By oligonucleotide-directed mutageneses, 13 substitutions of amino acids at the carboxy-terminal region of rat liver cytochrome P-450d were done as follows: (A) Phe-449 .fwdarw. Tyr; (B) Gly-450 .fwdarw. Ser; (C) Leu-451 .fwdarw. Ser; (D) Gly-452 .fwdarw. Glu; (E) Lys-453 .fwdarw. Glu; (F) Arg-454 .fwdarw.

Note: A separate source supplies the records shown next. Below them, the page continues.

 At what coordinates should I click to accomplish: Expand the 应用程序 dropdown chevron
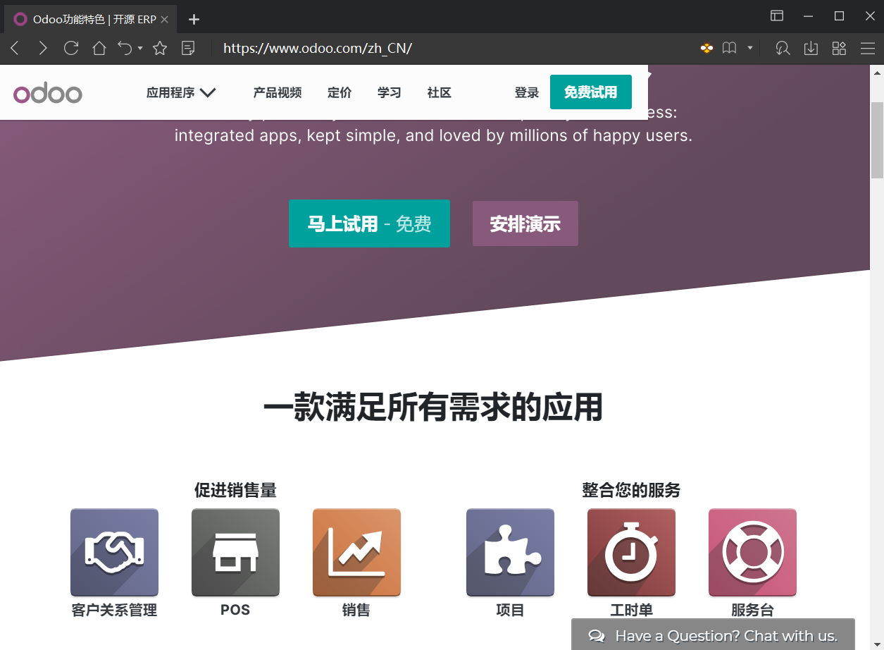tap(208, 92)
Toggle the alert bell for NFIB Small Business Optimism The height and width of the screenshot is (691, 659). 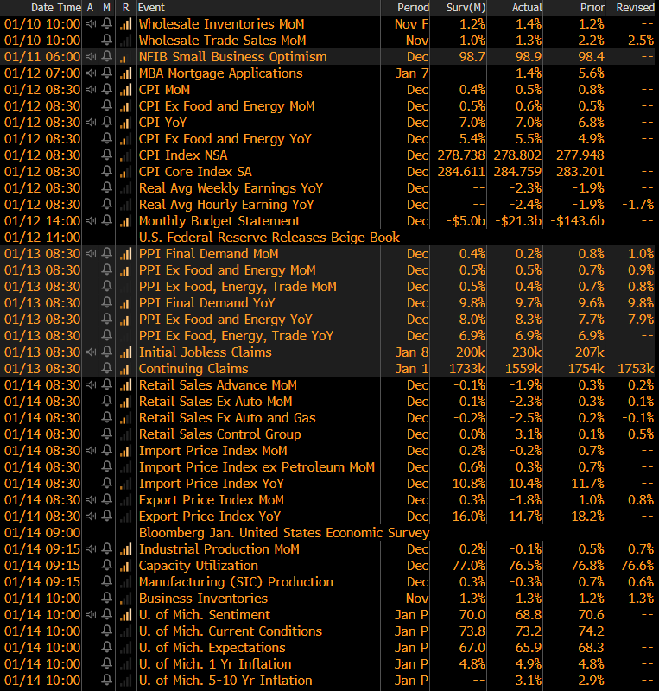tap(107, 57)
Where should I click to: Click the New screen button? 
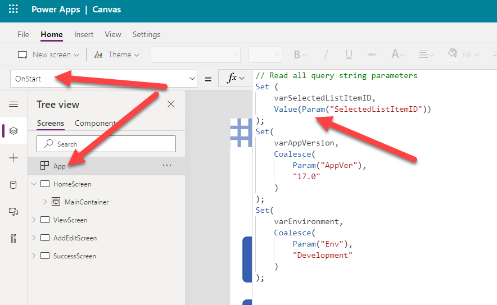pyautogui.click(x=47, y=54)
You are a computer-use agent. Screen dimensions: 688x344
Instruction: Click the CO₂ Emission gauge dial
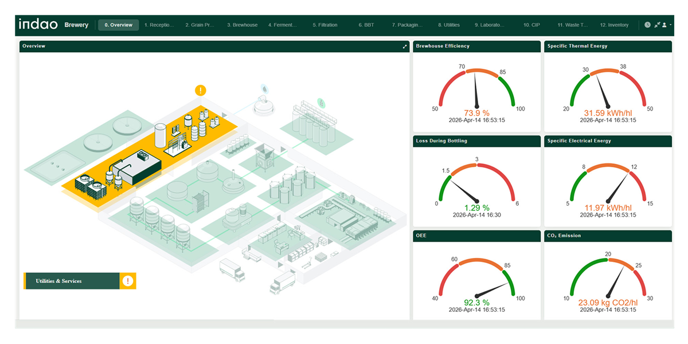click(x=608, y=276)
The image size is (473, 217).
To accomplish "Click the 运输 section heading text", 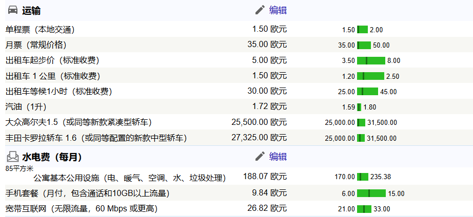I will click(x=31, y=10).
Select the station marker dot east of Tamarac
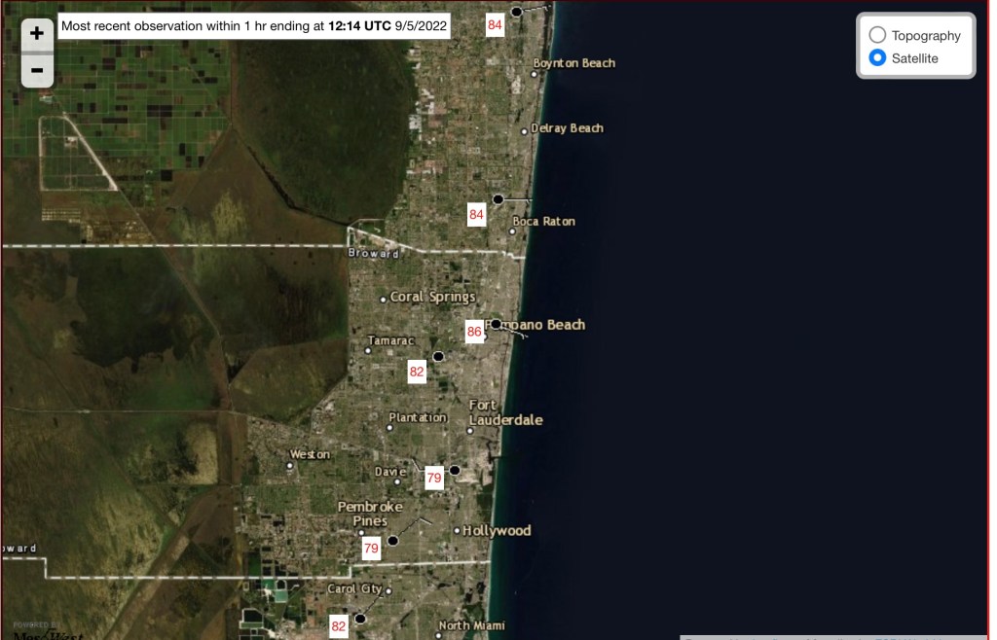 [x=438, y=357]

Leu; (G) Arg-455 .fwdarw. Gly; (H) Cys-456 .fwdarw. Tyr; (I) Cys-456 .fwdarw. His; (J) Ile-457 .fwdarw. Ser; (K) Gly-458 .fwdarw. Glu; (L) Glu-459 .fwdarw. Ala; (M) Ile-460 .fwdarw. Ser. The CO-bound reduced forms of the wild type and mutants B-G, J, L, and M gave Soret peaks at 448 nm. The CO complex of mutant A gave a Soret peak at 445 nm. The intensities of the CO-bound forms of mutants A, C, D, and J were very small compared with that of the wild-type complex. The CO-reduced forms of mutants H, I, and K did not give a Soret peak around 450 nm at all. The 448-nm peak of mutant F was unstable and quickly disappeared with the concomitant appearance of a peak at 420 nm. These findings, together with data in the literature, indicate that (1) invariant Cys-456 at the carboxy-terminal region of P-450d is an axial ligand of the heme iron of the eukaryotic P-450''s; (2) hydrophobic amino acids such as Phe-449, Leu-451, Gly-452, and other hydrophobic amino acids such as Ile-457 and Gly-458 next to the axial ligand are apparently very important for the apoprotein to hold and/or incorporate the heme plane at the active site of P-450; and (3) Arg-454 interacts with the heme propionate as His-355 of P-450cam does [Poulos, T. L., Finzel, B. C., Gunsalus, I. C., Wagner, G. C., and Kraut, J. (1985) J. Biol. Chem. 260, 16122-16130].